Recambios Colón
- Full name: Club de Fútbol Recambios Colón Catarroja
- Founded: 2003
- Ground: El Perdiguer, Aldaia, Valencia, Spain
- Capacity: 1,000
- President: Juan Tamarit
- Head coach: Luis Navarro
- League: Tercera Federación – Group 6
- 2024–25: Lliga Comunitat – North, 3rd of 16 (promoted via play-offs)
| Home colours | Away colours |

= CF Recambios Colón =

Spanish football club

Club de Fútbol Recambios Colón Catarroja, sometimes referred to as Recambios Colón Club Deportivo, known as Recambios Colón, is a Spanish football team based in Catarroja, in the Valencian Community. Founded in 2003, it plays in , holding home matches at Complex Poliesportiu El Perdiguer in Aldaia.

==History==
Founded in 2003 as a football section for workers of the company with the same name, Recambios Colón played in Catarroja until moving to Sedaví. In 2015, they first reached Tercera División after achieving promotion from the Regional Preferente in the play-offs.

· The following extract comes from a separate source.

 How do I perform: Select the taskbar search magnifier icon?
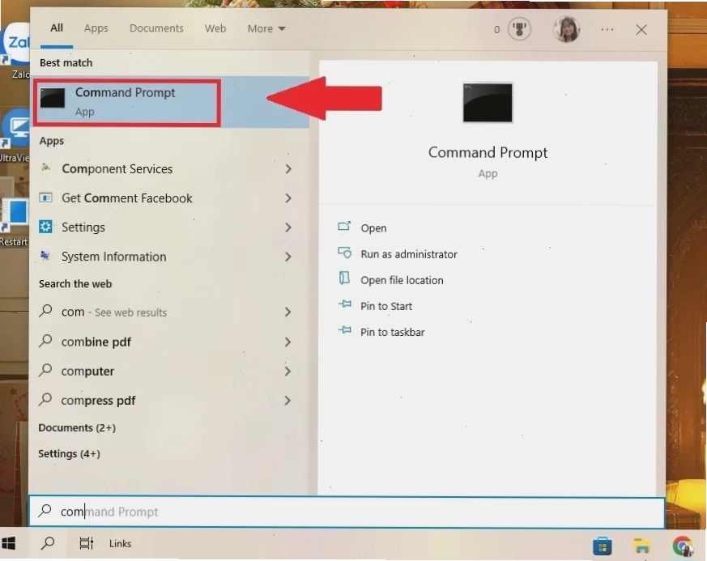tap(48, 543)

In 2017, Recambios Colón changed name from CF Recambios Colón Valencia to CF Recambios Colón Catarroja, to reflect the original location of the company which owns the club. They suffered relegation in 2018, but returned to the fourth tier immediately after finishing first of their group in Preferente.

===Club background===
- Club de Fútbol Recambios Colón Valencia – (2003–2017)
- Club de Fútbol Recambios Colón Catarroja – (2017–present)

==Season to season==

| Season | Tier | Division | Place | Copa del Rey |
|---|---|---|---|---|
| 2003–04 | 7 | 2ª Reg. | 2nd |  |
| 2004–05 | 7 | 2ª Reg. | 2nd |  |
| 2005–06 | 6 | 1ª Reg. | 4th |  |
| 2006–07 | 6 | 1ª Reg. | 5th |  |
| 2007–08 | 6 | 1ª Reg. | 4th |  |
| 2008–09 | 6 | 1ª Reg. | 2nd |  |
| 2009–10 | 5 | Reg. Pref. | 8th |  |
| 2010–11 | 5 | Reg. Pref. | 14th |  |
| 2011–12 | 5 | Reg. Pref. | 10th |  |
| 2012–13 | 5 | Reg. Pref. | 8th |  |
| 2013–14 | 5 | Reg. Pref. | 4th |  |
| 2014–15 | 5 | Reg. Pref. | 2nd |  |
| 2015–16 | 4 | 3ª | 16th |  |
| 2016–17 | 4 | 3ª | 14th |  |
| 2017–18 | 4 | 3ª | 21st |  |
| 2018–19 | 5 | Reg. Pref. | 1st |  |
| 2019–20 | 4 | 3ª | 8th |  |
| 2020–21 | 4 | 3ª | 6th / 4th |  |
| 2021–22 | 5 | 3ª RFEF | 17th |  |
| 2022–23 | 6 | Reg. Pref. | 3rd |  |

| Season | Tier | Division | Place | Copa del Rey |
|---|---|---|---|---|
| 2023–24 | 6 | Lliga Com. | 6th |  |
| 2024–25 | 6 | Lliga Com. | 3rd |  |
| 2025–26 | 5 | 3ª Fed. | 18th |  |
| 2026–27 | 6 | Lliga Com. |  |  |

----
- 5 seasons in Tercera División
- 2 season in Tercera División RFEF

==Stadium==
After playing in Catarroja in the club's beginnings, Recambios Colón played at the Estadio Polideportivo Municipal de Sedaví in Sedaví (with a capacity of 1,000 people), until 2017, when they moved to the Complex Poliesportiu El Perdiguer (with the same capacity) in Aldaia.